Icelandic Coast Guard divers and special forces have located four bodies in Þingvallavatn lake, Southwest Iceland, where a plane crashed last Thursday. The Cessna 172N sightseeing plane, carrying one Icelandic pilot and three passengers, went missing last week, prompting extensive search efforts that eventually detected the plane underwater, and now the bodies. Crews are preparing to recover the bodies and the aircraft but must wait for weather conditions to improve.
Robot submarine located bodies
Crews located the bodies last night with the help of a Teledyne Gavia robot submarine. One is located at a depth of 37 metres [121 feet], and the other three are located further below the lake’s surface. The aircraft is at a depth of 48 metres [157 feet], around 800 metres [2,625 feet] from the shoreline of the lake.
Divers were prepared to recover the bodies yesterday when weather conditions began to deteriorate rapidly. A notice from police stated that the recovery efforts were delayed in order to ensure divers’ safety. The recovery mission will be carried out as soon as weather allows.
Relatives thank rescue crews
The sightseeing plane went missing after setting out on a two-hour trip on Thursday morning. Icelander Haraldur Diego, known as Volcano Pilot, was piloting the aircraft, transporting three tourists from the US, Netherlands, and Belgium. After extensive search efforts involving around 1,000 people, the plane was located on Saturday in Þingvallavatn lake. Further search efforts revealed that there were no bodies inside the aircraft, prompting the submarine search. The cause of the crash remains unknown.

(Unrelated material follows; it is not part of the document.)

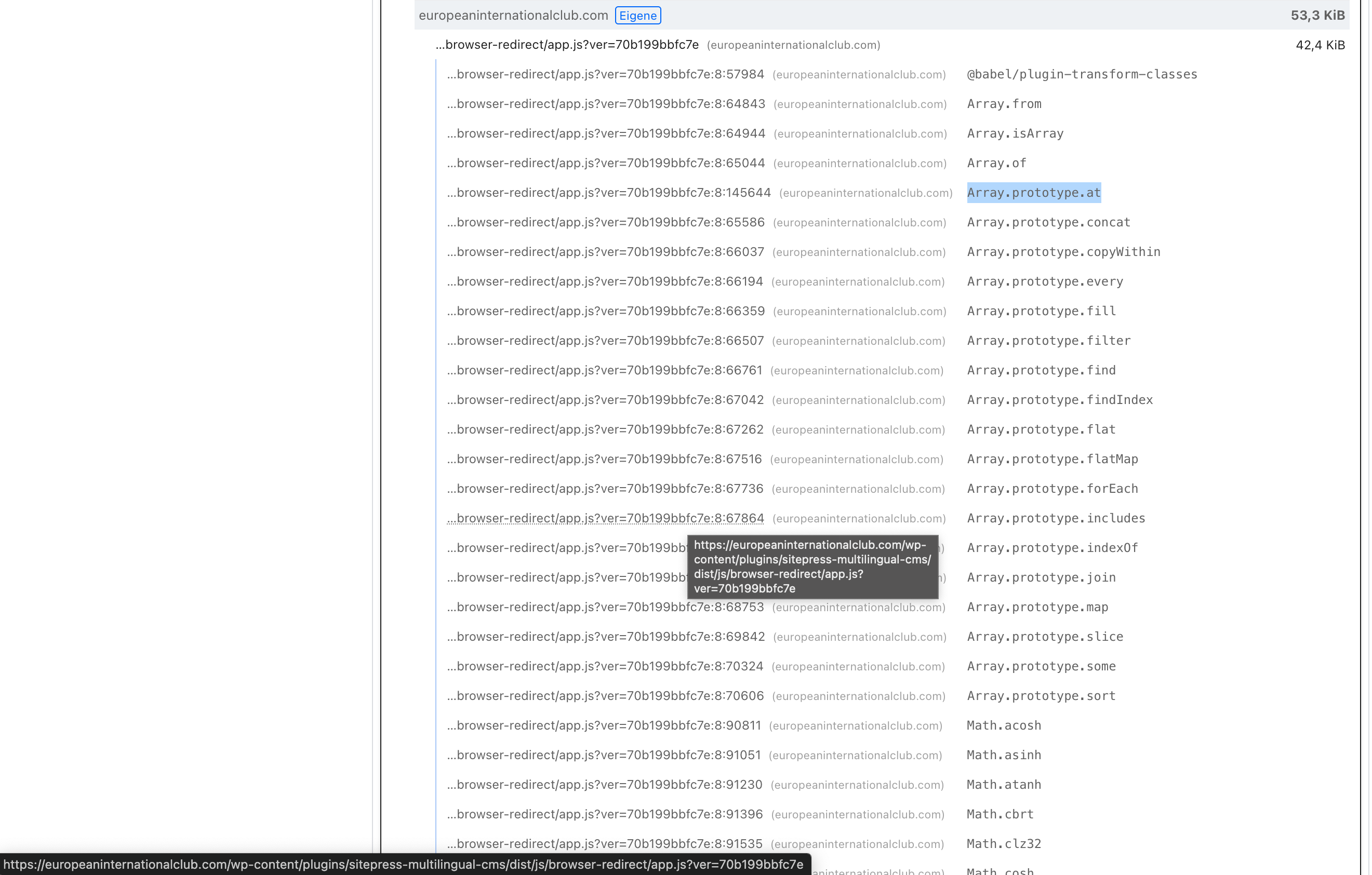Click the 42,4 KiB size value
This screenshot has height=875, width=1372.
pyautogui.click(x=1320, y=45)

The four individuals’ relatives, who have been informed that the bodies have been found, have expressed their thanks to rescue workers for their efforts over the past few days. South Iceland Police also thanked everyone who has lent a hand in the search and recovery efforts, while acknowledging that there is still much work ahead.
The four victims of the crash have been named in local newspaper Fréttablaðið. They are Icelandic pilot Haraldur Diego (49), Nicola Bellavia (32, from Belgium), John Neuman (22, from the United States), and Tim Alings (27, from the Netherlands).